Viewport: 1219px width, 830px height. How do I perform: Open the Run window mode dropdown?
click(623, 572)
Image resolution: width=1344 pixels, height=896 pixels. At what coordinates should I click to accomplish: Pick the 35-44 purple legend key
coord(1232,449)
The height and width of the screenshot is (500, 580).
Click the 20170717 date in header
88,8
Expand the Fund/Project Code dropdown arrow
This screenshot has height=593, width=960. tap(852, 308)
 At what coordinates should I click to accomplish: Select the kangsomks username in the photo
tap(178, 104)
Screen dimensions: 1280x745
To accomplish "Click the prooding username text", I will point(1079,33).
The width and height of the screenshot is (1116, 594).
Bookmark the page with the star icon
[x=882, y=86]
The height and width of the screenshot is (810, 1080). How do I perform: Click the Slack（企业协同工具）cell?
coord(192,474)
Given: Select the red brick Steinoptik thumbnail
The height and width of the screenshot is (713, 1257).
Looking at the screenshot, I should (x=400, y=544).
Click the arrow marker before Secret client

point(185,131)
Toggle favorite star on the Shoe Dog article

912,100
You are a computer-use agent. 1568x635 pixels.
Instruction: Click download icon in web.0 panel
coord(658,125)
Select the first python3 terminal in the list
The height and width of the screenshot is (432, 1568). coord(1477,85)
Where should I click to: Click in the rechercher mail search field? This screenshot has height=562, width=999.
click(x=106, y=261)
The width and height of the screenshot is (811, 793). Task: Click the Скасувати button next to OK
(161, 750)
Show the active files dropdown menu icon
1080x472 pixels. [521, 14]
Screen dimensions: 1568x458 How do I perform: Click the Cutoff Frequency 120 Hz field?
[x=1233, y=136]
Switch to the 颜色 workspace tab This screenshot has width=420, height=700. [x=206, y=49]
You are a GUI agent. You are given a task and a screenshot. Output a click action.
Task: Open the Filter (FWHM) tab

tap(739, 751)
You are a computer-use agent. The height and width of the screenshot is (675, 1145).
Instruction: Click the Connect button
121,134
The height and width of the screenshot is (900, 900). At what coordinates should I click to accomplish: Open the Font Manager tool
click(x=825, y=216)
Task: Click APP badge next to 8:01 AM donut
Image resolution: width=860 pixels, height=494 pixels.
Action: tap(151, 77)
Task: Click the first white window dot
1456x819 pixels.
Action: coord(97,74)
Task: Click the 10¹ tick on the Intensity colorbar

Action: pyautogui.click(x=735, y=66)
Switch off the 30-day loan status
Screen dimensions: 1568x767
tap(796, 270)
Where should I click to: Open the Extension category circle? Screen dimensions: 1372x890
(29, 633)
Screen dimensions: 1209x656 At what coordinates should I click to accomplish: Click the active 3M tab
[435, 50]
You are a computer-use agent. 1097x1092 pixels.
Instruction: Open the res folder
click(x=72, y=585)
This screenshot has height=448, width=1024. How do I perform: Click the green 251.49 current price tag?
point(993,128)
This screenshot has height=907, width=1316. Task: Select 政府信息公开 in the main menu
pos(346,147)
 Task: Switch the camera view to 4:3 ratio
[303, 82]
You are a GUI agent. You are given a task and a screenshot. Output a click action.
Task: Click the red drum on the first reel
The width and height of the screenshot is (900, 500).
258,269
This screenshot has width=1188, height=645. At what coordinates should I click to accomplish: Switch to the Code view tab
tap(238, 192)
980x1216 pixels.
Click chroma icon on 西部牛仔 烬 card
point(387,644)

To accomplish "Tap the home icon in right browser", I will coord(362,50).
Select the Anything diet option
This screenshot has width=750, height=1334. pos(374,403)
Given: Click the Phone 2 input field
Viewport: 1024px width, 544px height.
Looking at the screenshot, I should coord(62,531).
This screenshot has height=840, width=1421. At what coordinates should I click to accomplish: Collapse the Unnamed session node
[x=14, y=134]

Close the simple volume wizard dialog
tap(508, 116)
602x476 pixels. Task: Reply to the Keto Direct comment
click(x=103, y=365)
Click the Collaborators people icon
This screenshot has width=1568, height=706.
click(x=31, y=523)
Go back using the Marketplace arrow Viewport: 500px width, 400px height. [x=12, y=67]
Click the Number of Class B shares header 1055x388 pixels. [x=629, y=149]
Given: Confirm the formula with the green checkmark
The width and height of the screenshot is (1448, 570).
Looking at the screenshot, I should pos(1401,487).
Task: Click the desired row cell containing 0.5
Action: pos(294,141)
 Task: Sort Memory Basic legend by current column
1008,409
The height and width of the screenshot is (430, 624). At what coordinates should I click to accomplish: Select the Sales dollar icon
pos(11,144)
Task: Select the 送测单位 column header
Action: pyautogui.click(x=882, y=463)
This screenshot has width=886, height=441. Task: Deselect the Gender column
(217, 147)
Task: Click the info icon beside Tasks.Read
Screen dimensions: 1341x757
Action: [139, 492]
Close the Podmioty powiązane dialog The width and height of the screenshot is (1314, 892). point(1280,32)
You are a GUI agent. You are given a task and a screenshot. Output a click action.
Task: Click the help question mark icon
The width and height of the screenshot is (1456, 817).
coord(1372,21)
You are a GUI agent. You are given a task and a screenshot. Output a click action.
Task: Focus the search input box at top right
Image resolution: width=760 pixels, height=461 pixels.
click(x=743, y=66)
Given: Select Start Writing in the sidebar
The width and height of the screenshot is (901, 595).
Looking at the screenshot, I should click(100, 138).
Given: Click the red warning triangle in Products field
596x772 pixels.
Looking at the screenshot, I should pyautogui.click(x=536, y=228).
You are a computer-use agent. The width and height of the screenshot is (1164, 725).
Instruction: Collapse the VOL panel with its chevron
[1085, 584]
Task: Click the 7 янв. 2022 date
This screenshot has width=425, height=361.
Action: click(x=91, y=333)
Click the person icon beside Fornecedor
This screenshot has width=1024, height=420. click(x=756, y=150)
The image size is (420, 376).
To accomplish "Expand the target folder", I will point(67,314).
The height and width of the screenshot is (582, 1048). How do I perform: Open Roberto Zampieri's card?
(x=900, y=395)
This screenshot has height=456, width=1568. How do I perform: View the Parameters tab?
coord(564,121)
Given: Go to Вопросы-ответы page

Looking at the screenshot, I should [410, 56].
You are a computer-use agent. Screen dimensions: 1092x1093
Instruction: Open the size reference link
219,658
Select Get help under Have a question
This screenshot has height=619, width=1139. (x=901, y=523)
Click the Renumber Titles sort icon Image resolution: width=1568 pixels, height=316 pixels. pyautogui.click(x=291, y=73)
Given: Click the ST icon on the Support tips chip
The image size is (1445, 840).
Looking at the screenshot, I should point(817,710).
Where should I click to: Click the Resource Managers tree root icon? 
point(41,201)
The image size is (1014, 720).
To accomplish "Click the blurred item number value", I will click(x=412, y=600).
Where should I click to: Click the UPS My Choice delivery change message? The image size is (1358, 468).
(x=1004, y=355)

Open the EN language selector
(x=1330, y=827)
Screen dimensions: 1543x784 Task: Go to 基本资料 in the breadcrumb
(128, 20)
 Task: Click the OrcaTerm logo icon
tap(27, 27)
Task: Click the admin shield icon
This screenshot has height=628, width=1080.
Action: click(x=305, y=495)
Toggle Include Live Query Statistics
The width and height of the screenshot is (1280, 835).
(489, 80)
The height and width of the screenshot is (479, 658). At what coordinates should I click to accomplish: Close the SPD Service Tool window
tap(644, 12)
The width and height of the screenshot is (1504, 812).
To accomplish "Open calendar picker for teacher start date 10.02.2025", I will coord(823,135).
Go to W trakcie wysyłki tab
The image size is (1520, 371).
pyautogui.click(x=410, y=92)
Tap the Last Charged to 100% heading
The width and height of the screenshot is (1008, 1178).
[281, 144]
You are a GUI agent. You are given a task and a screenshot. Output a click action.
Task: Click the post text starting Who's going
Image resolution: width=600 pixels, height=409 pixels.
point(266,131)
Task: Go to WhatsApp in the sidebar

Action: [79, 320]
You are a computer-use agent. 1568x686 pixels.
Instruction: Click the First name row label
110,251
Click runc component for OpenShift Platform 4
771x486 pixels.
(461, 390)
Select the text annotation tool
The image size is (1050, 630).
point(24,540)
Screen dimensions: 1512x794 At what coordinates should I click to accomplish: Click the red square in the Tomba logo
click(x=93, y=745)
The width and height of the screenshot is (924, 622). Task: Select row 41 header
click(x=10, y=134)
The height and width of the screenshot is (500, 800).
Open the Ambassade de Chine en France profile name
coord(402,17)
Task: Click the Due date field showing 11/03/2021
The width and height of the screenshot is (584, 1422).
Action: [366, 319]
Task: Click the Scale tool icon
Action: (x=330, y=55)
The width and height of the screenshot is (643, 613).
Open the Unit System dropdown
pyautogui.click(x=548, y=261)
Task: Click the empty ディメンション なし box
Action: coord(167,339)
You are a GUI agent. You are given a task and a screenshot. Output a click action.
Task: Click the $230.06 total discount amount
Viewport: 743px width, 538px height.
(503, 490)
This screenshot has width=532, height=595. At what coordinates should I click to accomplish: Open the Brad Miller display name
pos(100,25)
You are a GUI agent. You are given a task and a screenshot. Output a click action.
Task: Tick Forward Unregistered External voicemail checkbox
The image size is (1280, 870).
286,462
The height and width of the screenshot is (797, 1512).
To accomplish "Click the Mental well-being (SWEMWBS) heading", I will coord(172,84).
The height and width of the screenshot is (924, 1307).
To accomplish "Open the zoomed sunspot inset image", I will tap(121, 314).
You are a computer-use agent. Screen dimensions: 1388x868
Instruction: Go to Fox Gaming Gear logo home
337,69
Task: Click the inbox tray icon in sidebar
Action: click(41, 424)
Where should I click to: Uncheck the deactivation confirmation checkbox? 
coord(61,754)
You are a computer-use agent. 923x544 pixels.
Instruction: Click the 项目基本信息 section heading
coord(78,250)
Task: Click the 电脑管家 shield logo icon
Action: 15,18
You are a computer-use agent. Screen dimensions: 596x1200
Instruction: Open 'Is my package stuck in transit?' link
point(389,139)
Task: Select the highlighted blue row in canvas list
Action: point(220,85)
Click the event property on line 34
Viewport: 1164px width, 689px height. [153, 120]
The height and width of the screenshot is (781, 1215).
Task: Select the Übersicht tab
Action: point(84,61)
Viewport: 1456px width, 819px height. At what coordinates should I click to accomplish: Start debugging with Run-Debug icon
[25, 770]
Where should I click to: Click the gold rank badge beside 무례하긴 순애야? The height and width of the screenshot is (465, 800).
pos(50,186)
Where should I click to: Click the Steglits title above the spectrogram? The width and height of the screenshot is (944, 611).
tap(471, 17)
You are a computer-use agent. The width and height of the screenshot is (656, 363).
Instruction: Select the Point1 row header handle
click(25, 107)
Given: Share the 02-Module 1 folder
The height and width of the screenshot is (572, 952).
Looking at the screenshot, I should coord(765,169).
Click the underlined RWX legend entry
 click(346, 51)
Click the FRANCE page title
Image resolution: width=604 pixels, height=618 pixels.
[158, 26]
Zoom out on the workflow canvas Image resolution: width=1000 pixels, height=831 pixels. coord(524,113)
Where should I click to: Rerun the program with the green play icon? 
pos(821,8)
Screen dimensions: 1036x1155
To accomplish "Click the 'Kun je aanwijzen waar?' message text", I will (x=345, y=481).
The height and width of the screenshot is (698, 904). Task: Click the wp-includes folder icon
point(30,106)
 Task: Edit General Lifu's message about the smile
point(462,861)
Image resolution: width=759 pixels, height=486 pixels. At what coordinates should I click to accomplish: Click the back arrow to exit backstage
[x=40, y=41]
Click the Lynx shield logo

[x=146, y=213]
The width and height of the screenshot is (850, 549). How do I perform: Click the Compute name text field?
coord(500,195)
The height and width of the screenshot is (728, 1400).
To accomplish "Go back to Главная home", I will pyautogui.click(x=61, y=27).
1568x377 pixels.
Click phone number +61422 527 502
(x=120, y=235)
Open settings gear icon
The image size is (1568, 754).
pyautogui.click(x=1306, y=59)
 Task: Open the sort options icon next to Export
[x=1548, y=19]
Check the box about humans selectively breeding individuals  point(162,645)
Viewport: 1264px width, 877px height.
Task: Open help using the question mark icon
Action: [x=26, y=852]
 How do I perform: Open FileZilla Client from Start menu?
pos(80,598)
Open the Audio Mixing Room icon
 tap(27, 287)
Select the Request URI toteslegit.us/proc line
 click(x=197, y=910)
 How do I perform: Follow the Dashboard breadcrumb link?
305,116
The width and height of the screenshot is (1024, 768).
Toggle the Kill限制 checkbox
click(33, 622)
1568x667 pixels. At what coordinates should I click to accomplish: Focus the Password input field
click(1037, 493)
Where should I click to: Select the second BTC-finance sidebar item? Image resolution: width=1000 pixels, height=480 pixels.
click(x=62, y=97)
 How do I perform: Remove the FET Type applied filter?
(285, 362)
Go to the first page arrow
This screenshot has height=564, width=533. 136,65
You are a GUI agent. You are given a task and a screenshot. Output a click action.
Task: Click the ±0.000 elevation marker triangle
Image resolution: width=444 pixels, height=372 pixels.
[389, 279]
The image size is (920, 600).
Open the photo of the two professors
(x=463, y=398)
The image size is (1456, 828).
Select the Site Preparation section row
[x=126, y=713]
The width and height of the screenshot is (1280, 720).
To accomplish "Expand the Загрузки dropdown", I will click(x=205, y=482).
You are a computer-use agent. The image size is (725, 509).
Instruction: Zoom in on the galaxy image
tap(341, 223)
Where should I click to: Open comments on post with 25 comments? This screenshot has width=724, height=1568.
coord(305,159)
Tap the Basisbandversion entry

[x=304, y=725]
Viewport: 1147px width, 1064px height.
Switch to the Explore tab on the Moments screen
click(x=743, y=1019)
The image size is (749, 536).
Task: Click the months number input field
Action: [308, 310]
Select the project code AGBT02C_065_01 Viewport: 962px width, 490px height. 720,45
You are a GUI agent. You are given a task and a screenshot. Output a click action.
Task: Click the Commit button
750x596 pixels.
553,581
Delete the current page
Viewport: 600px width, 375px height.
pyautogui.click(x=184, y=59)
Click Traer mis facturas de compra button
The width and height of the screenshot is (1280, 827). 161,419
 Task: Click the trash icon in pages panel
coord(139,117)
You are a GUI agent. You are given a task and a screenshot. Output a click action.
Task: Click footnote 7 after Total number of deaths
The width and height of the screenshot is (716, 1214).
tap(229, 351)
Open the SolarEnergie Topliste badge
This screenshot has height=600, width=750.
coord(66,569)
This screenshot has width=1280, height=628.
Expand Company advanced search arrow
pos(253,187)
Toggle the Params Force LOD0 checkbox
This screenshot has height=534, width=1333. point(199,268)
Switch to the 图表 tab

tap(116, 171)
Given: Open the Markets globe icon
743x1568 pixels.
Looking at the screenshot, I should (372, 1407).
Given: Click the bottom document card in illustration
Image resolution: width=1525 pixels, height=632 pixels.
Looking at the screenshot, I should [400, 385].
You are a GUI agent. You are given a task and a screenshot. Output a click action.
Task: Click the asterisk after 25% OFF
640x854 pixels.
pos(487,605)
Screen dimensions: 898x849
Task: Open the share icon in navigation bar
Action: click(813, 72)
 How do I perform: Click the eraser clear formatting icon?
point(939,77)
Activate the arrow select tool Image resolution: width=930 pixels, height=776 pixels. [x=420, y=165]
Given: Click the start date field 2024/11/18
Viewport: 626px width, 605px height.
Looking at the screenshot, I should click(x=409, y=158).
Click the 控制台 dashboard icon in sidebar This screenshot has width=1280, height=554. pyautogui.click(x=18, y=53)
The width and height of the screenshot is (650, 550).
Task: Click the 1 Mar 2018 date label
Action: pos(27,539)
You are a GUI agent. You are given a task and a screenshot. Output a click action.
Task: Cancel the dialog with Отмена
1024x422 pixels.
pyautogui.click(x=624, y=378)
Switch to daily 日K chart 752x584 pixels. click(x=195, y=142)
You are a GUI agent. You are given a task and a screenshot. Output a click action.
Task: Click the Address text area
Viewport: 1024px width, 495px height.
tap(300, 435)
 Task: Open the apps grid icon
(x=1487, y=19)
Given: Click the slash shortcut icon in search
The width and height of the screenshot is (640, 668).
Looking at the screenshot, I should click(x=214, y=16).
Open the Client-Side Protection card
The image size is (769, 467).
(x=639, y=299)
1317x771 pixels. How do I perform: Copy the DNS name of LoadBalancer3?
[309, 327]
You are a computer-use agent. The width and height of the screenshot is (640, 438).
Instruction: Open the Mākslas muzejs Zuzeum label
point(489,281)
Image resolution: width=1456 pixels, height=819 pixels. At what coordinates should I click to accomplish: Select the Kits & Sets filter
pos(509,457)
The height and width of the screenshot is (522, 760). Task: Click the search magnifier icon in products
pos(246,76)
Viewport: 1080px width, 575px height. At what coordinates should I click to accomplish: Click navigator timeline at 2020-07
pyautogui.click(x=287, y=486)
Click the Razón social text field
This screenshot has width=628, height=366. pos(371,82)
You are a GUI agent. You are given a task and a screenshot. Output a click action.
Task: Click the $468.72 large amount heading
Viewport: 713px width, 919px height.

=======

_ABOUT THIS TASK_:
Each line of the entries above that has the word "triangle" is to be copied.

_SOLUTION TO THIS PROBLEM_:
Given: Click the red warning triangle in Products field
Task: Click the ±0.000 elevation marker triangle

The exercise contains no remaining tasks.